After extensive statistical analyses controlling for demographic and disease variables, the researchers were able to determine that recovering toward average (or better) from a bad mood corresponded with a lessening of pain. Likewise, participants who were filled with good feelings on day 9, for example, and maintained that good mood on day 10 had lower levels of pain on day 10.
The team also found that erythrocyte sedimentation rate (a measure of inflammation), joint count (number of tender or swollen joints) and age all had significant influences on the extent to which the regulation of affect influenced pain. Affect regulation was found to have a greater impact on pain intensity for individuals who were younger and for those with higher disease activity.

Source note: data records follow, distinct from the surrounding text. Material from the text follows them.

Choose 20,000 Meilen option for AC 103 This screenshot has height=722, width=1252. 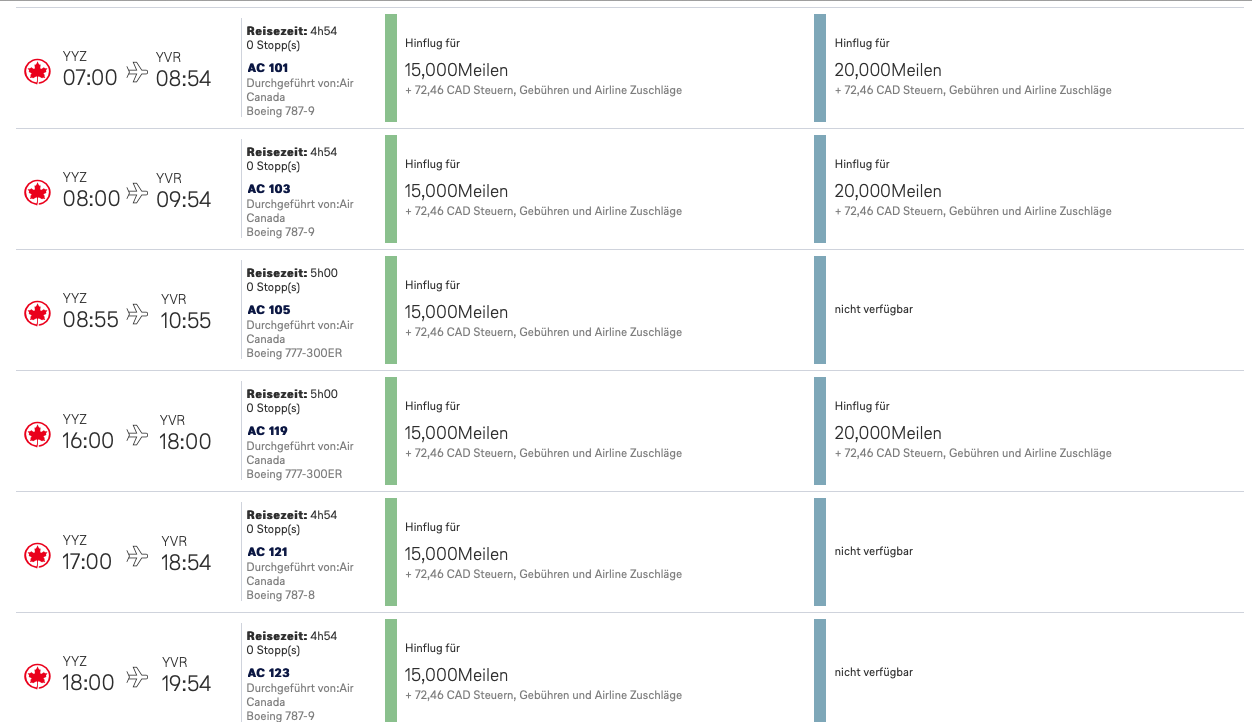(887, 191)
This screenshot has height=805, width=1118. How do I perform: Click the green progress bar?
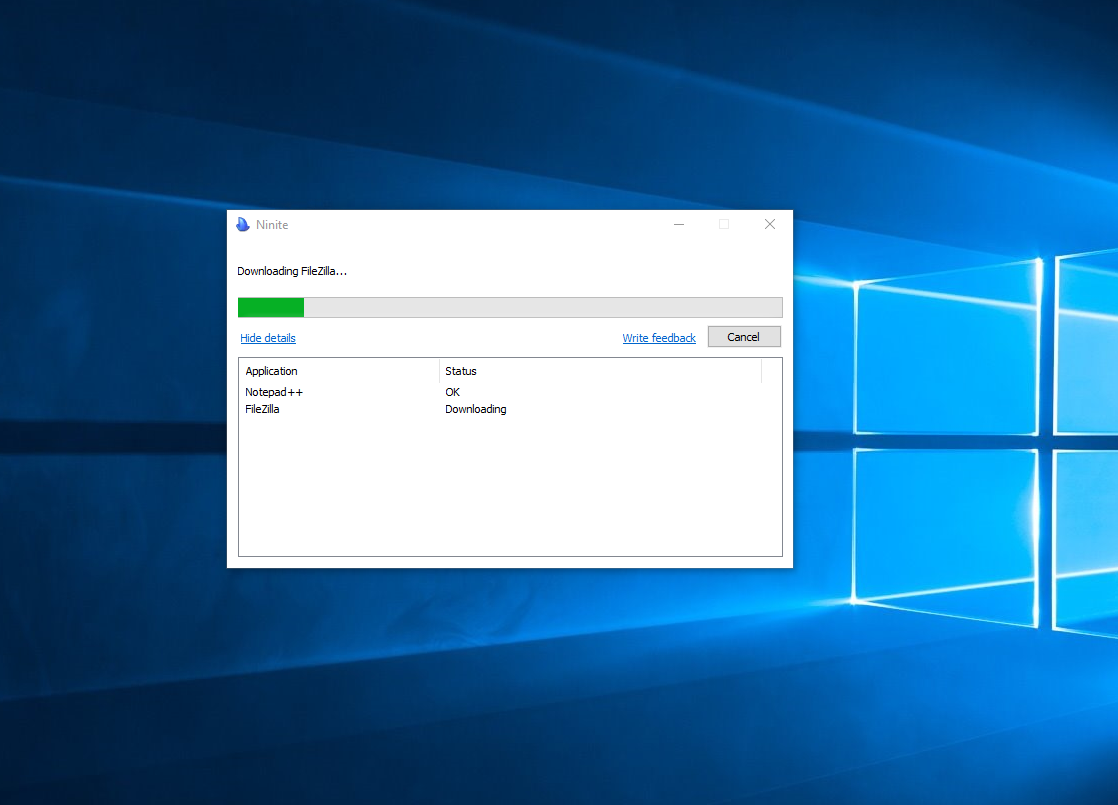point(270,307)
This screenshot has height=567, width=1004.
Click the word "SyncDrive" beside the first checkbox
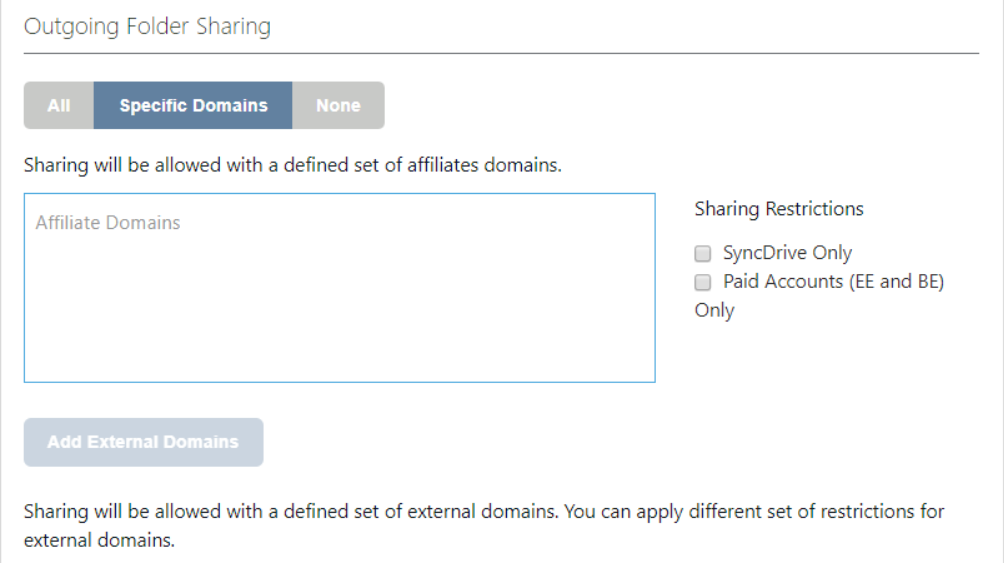point(765,253)
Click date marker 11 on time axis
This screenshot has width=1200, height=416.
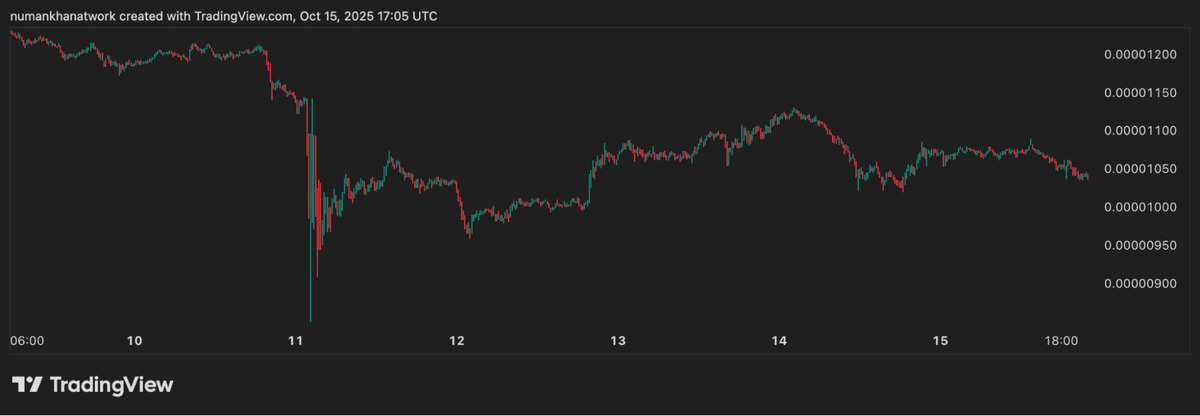pyautogui.click(x=296, y=341)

What Does This Mean For People With RA?
This study suggests that pain from RA may be lessened by moderating your expression of emotion and mood from one day to the next. Lead investigator Mark Connelly, PhD, proposes that although all people start with a usual level of positive and negative affect (either you generally are a sunshine and rose-petal person or a doom-and-gloom person), each individual’s pain experience may be impacted by learning certain skills. One such set of skills is called response-focused affect regulation, which refers to learning how to bring one’s mood back to desirable levels following inevitable “bad days.” Another set of skills comprises antecedent-focused affect regulation, which refers to the ability to prevent unusually negative days. Although everyone has natural skills for regulating emotions, additional training and refining can be achieved through consultation with psychologists or other allied health professionals.